Foreign domination is not only in terms of the control of assets but also in the accumulation of public funds. As of March, foreign owned banks controlled 43.38 per cent of third party funds totaling as much as 961.07 trillion rupiah. This is already greater than third party assets held by state owned banks amounting to 37.94 per cent.

 ”Up until now banks owned by foreigners have yet to show an especially good performance. There are even those who’s performance is less than state owned banks or banks which are completely owned locally”, said the director of the Institute for the Development of Economics and Finance (Indef), Iman Sugema, in Jakarta on Monday June 27.

Banks categorised as being owned by foreign interests cover foreign banks, mixed ownerships and private domestic banks where the majority of shares are owned by foreign interests such as BCA, Bank Danamon and Bank Niaga. According to the InfoBank Research Bureau, this has now reached 40 banks from a total of 132.

According to Sugema, the poor performance of banks owned by foreign interests can be seen from their financial performance, the lack of product innovation and a mediocre quality of service. “Banks owned by foreigners also mostly tend to be expanding into consumer credit. While what Indonesia actually needs are banks which are willing to provide credit for the real sector where there is little activity at the moment”, he said.

Throughout 2004, Bank Danamon for example contributed credit to consumers amounting to 4.12 trillion rupiah, far more compared to credit for companies and small- and medium-sized business for working capital and investment.

According to Sugema, as a result of the role played by foreign owned banks, consumer credit is now becoming a nation banking trend. As of March, consumer credit in the banking industry had increased by 54.25 per cent compared with the same period last year. “Foreign banks usually have a strong bargaining position in relation to BI (Bank Indonesia) and the government is still warning [us about] the high dependency of Indonesia on foreign investment”, said Sugema.

The domination of foreign ownership has also caused a flow of foreign bankers into management positions in the domestic banking industry. Not just at the highest levels but also in middle-management levels.

The secretary of the Bank Permata company, Imam Teguh Saptono, explained that banks owned by foreigners have a variety of orientations.
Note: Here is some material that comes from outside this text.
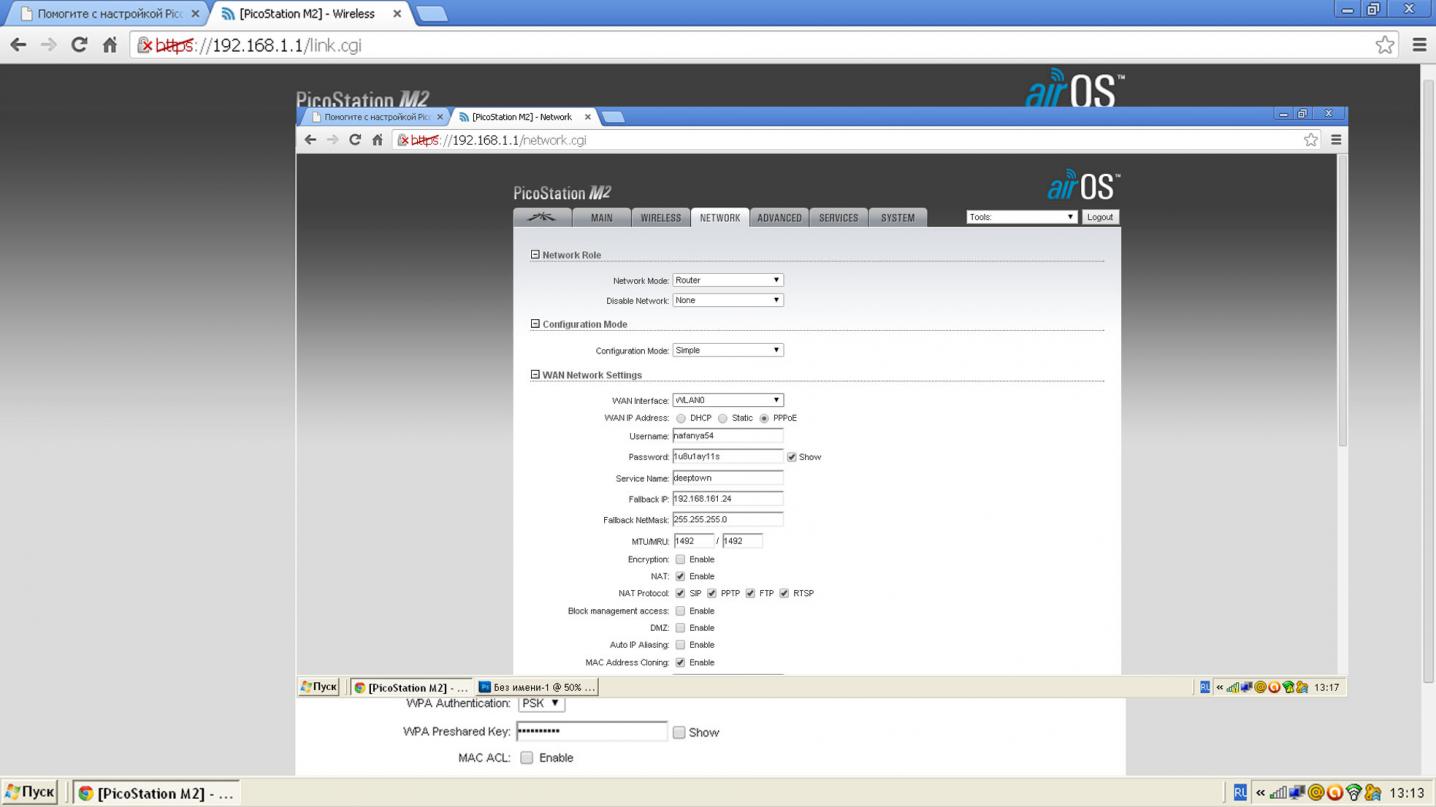This screenshot has width=1436, height=807.
Task: Click the Logout button
Action: click(1099, 217)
There are those that are orientated towards investment as well as those who actually have a commitment to carry out an intermediary function.

Restrictions needed

Saptono acknowledged that the foreign banks which are popular at the moment are indeed those who are mostly contributing to consumer credit, but there are still foreign banks which focus on corporate financing. “So, not all foreign banks focus on retail and consumption”, said Saptono.
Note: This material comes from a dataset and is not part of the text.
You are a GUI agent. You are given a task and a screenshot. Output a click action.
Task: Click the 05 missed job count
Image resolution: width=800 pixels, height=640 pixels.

A member of the People’s Representative Assembly (DPR) Commission XI, Dradjad Wibowo, says that this foreign domination must be reduced by restricting ownership. “The maximum ownership limit of a bank by a single party should be 30 per cent. Especially state owned banks, the government [must be] able to own more than 50 per cent”, he said.

The commissioner of Bank Rakyat Indonesia, Krisna Wijaya, says that foreign domination was actually created through market mechanisms and is a reflection of pubic trust. “In national terms, it is reasonable for us to worry because [Indonesian’s] are no longer the masters of their own country”, he said.

Wijaya says that as a consequence of foreign domination, many domestic economic interests could be disrupted. “So, the owners of domestic banks must reflect upon why public trust has declined”, he said.

On one occasion, Bank Indonesia governor Burhanuddin Abdullah told the DPR that foreign ownership of domestic banks cannot be prevented at the moment. BI also cannot restrict the activities of the domestic private banking sector owned foreigners bearing in mind they operated as legal entities in Indonesia.